The Outcome: Whether HydroTec will kick off a new, hot paintball war is dependant on the quality of the new paintball--from shell consistency, breaking characteristics, marking ability, etc.--and the wholesale pricing structure. That, and their ability to deliver product in a timely manner. Let us assume for the moment the new paintball is as advertised; the functional equal of current paintball tech at something in the neighborhood of half the manufacturing cost. That would put HydroTec in the driver's seat but still leave some wiggle room for the old guard.
How would HydroTec play it? I had assumed the big players would look for opportunities to file lawsuits in hopes of delaying or inhibiting a HydroTec rollout. One source reasonably close to the situation doesn't think there's any room for legal maneuvering. I'll believe that when I don't see it. Basically HydroTec will have two ways of playing this. They can take on the established players by undercutting their best prices and still make a profit as they build a distribution network. And/or they can establish their superiority and then be open to negotiate licensing agreements, perhaps with flagship manufacturers in key regions around the world.

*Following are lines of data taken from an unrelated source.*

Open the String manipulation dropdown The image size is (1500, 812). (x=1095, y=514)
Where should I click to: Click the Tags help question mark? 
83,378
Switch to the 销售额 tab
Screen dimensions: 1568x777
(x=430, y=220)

The Fallout: Again, assuming the new paintball is as claimed a variety of things are likely to result. It could be a real boon for competitive paintball where cheaper paint could have a real impact on a player's and/or team's ability to compete. It will almost certainly force the old guard's big players to try and match the technology. It's an open question if HydroTec can "protect" a water-based paintball--as opposed to patenting the process--but it leaves the potential for a small window of opportunity to the old guard. In the meantime even a brilliant success from HydroTec will take time to build up its manufacturing volume and distribution network which is where the old guard's big players find that window of opportunity; in the time it will take for HydroTec to take control of the market. Regardless of how HydroTec works out (or doesn't) the same basic tensions will continue to exist between wholesale cost and end user customer cost. A cheaper case of paint at the wholesale level eases some of the pressure on higher volume retailers and could allow for improved margins but as with the promises of small ball when the retailer benefits that savings isn't, for the most part, passed on to the customer. Or, if the savings are passed along to the customer the current debate over how the local field should operate will continue unabated. To say nothing of what happens to established PBIndustry giants if they can't compete with the new paintball.


Reiner Schafer said...

Cheaper (wholesale), better for the environment, easier to clean are all things I look forward to seeing and hopefully the quality lives up to the hype.

Not having to do with the product at hand in particular, but it sometimes seems that our industry in general is in a tailspin of constant change. Maybe I'm showing my age, but it would be nice if we could just work with the status quo for a while rather than constantly getting bombarded with "new and improved".

Anonymous said...

how do you all think this is going to affect small ball?

Reiner Schafer said...

"how do you all think this is going to affect small ball?"

I think Hydrotech is going to produce it's own line of .63 caliber paintballs and equipment and say screw you to everyone! Haha.

I know you weren't asking me...and I didn't answer it seriously.

Having said that, I don't think the course that .50 cal will run has much to do with this at least not any more than all other PEG based balls are affected.

Missy Q said...

GI Milsim are also selling .68cal now. PBL have supposedly dropped Procaps to take this paint on instead.
It's going to be an interesting winter...

Baca Loco said...

Re: small ball
Success or failure isn't predicated on a manufacturing process so longer term it won't matter assuming HydroTec 68 cal paintball has similar weight and breaking/not breaking characteristics to current 68s.
Right now small ball is dependent on convincing flagship fields and other local fields to switch or add to their rental markers.